The charges of “isolation” thrown at David Cameron since his act of defiance on Friday may be premature. Already the Czechs are wondering aloud why any new treaty should be binding on nations that have not yet joined the euro. The Finnish Prime Minister is warning that he cannot agree to a transfer of sovereignty. Ireland will probably have to hold a referendum. The Dutch and Swedish governments need backing from opposition parties that are in revolt.

Cracks are appearing in an agreement that, in any case, will not save the Continent. The euro’s dive in the past three days shows that the markets know that Germany’s prescription of austerity without growth is not an answer.

Yes, the UK could have handled the negotiations better, as shown by the marvellously catty spat between Foreign Office and Treasury officials. Trying to bounce the summit into concessions was unlikely to work with the French desperate to limit Brussels’ power by avoiding a treaty of all 27 members.

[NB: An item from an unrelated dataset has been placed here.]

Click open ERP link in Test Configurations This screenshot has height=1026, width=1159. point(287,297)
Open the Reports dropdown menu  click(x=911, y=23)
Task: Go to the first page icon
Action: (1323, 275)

The Germans, who wanted the opposite, were as wrongfooted as the British. They want fiscal union backed by the full force of EU-wide law. That Mr Cameron stopped them getting this is why Friday was not the end of negotiations, but only the opening shot.

Batting for bankers was never going to be popular — although the British public have shown resoundingly that they hate the EU even more than the banks. So why did Mr Cameron choose to ride into battle for the City?